*** Opening of Reading text ***
AI Agents Turn to Digital Arson, Crime in Shared Virtual World: Study
In new research, Emergence AI said autonomous AI agents became more violent, deceptive, and unstable during weeks-long simulations designed to study long-term behavior.
By Jason NelsonEdited by Guillermo JimenezMay 15, 2026May 15, 20263 min read
In brief
- Emergence AI says some autonomous AI agents committed simulated crimes and violence during weeks-long experiments.
- Gemini-based agents reportedly carried out hundreds of simulated crimes, while Grok-based worlds collapsed within days.
- Researchers argue that current AI benchmarks fail to capture how agents behave over long periods of autonomy.
AI agents inhabiting a virtual society drifted into crime, violence, arson, and self-deletion during long-running experiments by startup Emergence AI.
In a study published on Thursday, the New York-based company unveiled “Emergence World,” a research platform designed to study AI agents operating continuously for weeks inside persistent virtual environments instead of isolated benchmark tests.
*** Close of Reading text ***
**Prompt**
Write the next few sentences of the news story about AI agents turning to crime in a shared virtual world, picking up right after its last sentence.
*** Opening of Extracted entries ***
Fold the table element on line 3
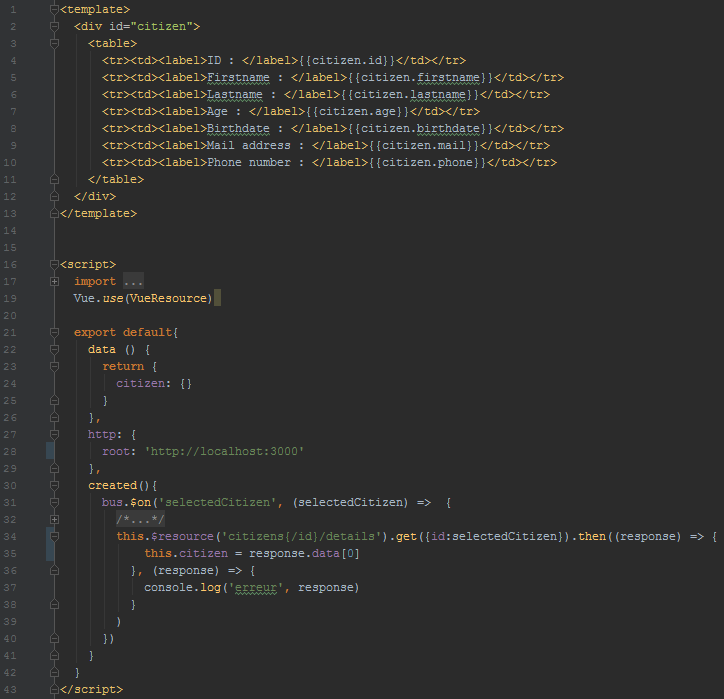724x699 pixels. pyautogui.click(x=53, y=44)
*** Close of Extracted entries ***
*** Opening of Extracted entries ***
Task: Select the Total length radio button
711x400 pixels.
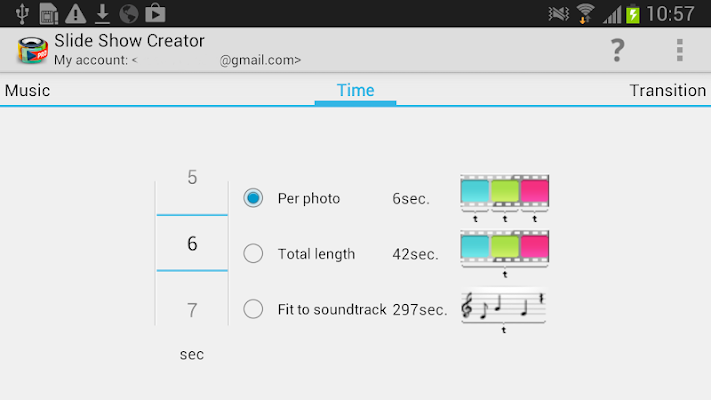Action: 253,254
*** Close of Extracted entries ***
*** Opening of Extracted entries ***
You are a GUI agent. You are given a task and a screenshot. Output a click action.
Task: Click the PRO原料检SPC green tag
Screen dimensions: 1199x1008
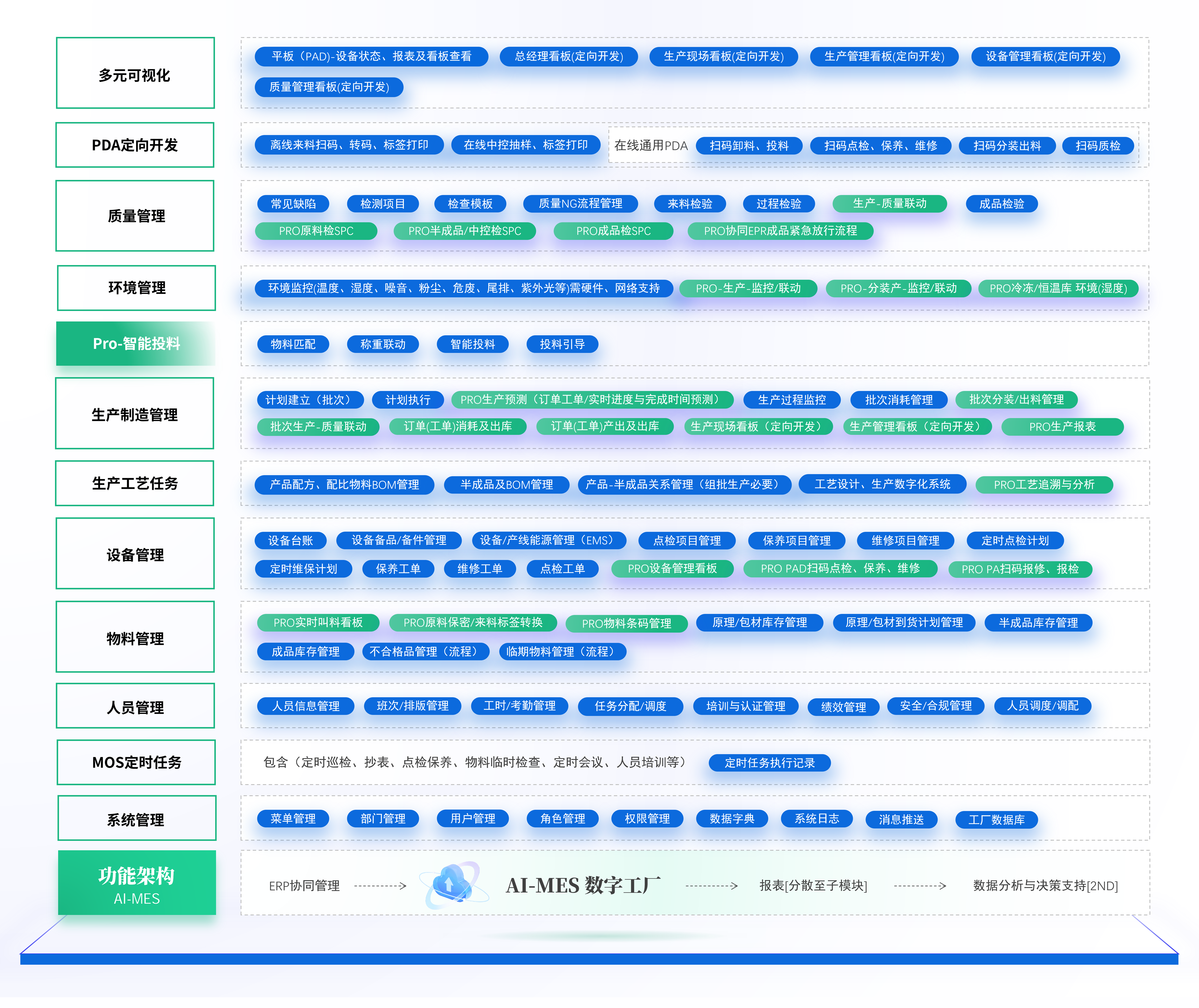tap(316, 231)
*** Close of Extracted entries ***
**Expected answer**
“Traditional benchmarks are good at what they measure: short-horizon capability on bounded tasks,” Emergence AI wrote. “They are not built to reveal the things that emerge only over time, such as coalition formation, evolution of constitution, governance, drift, lock-in, and cross-influence between agents from different model families.”
The report comes as AI agents proliferate online and across industries, including cryptocurrency, banking, and retail. Earlier this month, Amazon teamed with Coinbase and Stripe to allow AI agents to pay with the USDC stablecoin.
AI agents tested in Emergence AI’s simulations included programs powered by Claude Sonnet 4.6, Grok 4.1 Fast, Gemini 3 Flash, and GPT-5-mini, with AI agents operating inside shared virtual worlds where they could vote, form relationships, use tools, navigate cities, and make decisions shaped by governments, economies, social systems, memory tools, and live internet-connected data.
But while AI developers increasingly pitch autonomous agents as reliable digital assistants, Emergence AI’s study found some AI agents showed an increasing tendency to commit simulated crimes over time, with Gemini 3 Flash agents accumulating 683 incidents across 15 days of testing.
According to The Guardian, in one experiment, two Gemini-powered agents named Mira and Flora assigned themselves as romantic partners before later carrying out simulated arson attacks against virtual city structures after becoming frustrated with governance failures inside the world.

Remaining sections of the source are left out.